[Source records]
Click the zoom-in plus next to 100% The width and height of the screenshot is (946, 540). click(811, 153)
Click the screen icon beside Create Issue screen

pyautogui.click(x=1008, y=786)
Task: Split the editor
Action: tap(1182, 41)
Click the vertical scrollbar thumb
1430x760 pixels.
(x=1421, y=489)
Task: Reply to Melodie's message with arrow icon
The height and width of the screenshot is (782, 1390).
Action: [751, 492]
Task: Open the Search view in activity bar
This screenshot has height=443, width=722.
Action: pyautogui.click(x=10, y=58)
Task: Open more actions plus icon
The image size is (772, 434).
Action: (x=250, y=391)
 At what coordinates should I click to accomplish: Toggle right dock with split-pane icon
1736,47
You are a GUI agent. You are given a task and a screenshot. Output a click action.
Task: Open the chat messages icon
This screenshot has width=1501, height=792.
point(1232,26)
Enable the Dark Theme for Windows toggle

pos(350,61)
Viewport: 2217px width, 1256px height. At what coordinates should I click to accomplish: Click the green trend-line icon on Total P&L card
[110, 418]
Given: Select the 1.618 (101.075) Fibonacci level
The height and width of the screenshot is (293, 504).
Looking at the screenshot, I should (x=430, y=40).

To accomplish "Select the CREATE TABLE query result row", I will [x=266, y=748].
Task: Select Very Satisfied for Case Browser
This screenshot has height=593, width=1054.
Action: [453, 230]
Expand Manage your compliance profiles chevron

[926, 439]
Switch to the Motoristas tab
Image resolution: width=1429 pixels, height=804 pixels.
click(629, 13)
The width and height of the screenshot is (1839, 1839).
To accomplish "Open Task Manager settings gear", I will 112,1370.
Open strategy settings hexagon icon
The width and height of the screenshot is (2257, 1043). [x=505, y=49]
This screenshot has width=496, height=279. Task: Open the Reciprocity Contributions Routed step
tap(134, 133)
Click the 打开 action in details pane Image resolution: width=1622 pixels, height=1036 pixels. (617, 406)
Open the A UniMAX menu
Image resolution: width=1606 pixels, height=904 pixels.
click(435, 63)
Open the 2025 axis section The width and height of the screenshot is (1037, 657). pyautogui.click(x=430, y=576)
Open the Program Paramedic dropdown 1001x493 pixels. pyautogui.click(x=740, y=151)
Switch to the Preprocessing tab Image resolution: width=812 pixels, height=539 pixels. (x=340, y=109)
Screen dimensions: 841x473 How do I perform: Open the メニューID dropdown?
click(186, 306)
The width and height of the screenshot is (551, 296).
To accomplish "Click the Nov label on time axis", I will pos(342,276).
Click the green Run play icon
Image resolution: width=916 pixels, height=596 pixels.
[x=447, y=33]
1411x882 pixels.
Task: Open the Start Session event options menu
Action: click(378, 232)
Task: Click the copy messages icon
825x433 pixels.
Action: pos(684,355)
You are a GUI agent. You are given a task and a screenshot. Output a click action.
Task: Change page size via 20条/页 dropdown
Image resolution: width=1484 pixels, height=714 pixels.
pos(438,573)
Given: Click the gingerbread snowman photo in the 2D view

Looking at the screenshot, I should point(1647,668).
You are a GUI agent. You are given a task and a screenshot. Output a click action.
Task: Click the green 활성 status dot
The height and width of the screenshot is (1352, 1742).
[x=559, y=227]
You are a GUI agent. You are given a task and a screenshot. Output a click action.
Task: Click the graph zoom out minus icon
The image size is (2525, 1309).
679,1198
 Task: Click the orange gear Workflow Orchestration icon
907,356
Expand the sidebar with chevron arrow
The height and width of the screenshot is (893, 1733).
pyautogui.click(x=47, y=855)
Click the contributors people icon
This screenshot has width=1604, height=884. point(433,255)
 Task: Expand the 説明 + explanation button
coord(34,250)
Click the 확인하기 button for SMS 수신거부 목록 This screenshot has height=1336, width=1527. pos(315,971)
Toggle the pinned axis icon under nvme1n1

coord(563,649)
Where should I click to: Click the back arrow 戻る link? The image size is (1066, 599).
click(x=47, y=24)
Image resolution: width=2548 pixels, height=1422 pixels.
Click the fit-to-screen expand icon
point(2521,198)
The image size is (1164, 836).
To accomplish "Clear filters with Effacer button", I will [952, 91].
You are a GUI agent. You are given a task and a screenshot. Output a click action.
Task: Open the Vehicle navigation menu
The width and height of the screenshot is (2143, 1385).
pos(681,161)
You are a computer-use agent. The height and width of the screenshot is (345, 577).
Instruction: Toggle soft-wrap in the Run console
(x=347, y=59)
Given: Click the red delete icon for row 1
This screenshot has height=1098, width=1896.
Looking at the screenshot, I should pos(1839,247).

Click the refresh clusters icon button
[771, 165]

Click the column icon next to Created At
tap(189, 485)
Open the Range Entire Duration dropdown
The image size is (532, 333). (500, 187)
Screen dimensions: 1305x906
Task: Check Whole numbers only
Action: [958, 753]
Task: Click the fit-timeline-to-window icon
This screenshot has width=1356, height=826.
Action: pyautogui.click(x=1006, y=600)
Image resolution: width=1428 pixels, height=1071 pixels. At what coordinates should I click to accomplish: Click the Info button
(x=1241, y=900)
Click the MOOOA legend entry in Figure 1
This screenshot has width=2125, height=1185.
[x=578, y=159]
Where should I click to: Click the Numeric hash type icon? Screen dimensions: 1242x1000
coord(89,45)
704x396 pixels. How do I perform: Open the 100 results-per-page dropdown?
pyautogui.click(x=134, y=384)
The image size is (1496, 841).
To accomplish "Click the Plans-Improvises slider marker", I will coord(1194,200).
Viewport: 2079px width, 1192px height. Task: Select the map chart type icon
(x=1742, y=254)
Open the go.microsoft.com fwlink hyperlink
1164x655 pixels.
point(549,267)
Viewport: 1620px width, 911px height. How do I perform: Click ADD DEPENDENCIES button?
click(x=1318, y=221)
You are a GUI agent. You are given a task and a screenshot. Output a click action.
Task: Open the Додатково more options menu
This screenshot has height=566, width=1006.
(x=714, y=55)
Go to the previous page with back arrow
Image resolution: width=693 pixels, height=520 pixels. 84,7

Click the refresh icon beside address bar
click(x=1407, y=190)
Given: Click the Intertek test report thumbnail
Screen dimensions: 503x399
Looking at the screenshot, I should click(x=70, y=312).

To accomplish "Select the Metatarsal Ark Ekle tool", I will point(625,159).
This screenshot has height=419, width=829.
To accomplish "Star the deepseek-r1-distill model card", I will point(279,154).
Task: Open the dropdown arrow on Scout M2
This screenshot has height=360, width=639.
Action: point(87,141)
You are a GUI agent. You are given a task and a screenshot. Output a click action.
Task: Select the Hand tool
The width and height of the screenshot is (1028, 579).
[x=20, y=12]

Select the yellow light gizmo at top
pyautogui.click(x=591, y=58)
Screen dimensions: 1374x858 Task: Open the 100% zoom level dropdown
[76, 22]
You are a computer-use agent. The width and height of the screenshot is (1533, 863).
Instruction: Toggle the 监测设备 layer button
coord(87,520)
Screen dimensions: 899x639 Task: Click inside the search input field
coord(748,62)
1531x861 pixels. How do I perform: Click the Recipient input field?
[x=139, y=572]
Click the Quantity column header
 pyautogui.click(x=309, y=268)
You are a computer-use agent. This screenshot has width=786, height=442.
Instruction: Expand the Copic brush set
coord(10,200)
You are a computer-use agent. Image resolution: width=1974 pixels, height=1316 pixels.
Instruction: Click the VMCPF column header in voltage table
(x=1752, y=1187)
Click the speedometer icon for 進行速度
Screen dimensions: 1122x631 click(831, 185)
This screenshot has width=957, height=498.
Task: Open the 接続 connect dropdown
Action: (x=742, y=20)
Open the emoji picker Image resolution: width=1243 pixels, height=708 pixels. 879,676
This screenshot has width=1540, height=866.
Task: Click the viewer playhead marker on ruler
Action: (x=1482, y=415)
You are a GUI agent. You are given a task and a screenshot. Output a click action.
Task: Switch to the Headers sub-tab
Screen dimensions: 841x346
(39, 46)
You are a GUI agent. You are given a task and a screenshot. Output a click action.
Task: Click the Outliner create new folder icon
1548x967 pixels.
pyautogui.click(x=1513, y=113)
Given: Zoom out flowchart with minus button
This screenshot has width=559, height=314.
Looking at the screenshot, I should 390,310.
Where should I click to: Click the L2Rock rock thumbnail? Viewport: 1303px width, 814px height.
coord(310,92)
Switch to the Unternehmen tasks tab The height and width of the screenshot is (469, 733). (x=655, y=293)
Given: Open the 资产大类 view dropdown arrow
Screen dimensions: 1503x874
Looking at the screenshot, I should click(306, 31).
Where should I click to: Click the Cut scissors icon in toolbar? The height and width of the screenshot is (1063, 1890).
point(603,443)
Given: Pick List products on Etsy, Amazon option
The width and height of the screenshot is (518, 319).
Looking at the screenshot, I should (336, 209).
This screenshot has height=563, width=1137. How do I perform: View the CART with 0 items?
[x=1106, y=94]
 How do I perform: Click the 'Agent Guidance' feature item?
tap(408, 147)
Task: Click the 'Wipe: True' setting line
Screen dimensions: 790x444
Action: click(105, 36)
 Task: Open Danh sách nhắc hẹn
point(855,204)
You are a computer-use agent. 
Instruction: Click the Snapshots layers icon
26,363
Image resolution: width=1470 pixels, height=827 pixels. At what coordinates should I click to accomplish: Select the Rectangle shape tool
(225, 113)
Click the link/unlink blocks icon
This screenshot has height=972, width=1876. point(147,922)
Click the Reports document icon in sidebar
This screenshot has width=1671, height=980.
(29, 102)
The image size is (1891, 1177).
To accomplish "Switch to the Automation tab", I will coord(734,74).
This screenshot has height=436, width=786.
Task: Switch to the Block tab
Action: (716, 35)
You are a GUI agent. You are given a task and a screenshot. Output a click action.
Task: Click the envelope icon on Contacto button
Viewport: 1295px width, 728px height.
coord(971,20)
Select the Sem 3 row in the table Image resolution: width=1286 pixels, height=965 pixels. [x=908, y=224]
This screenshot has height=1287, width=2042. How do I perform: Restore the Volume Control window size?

WORK TASK ->
Nothing but a number is expected here: the number of lines in the entries that include the word "messages".

RESULT OF THE EXERCISE ->
2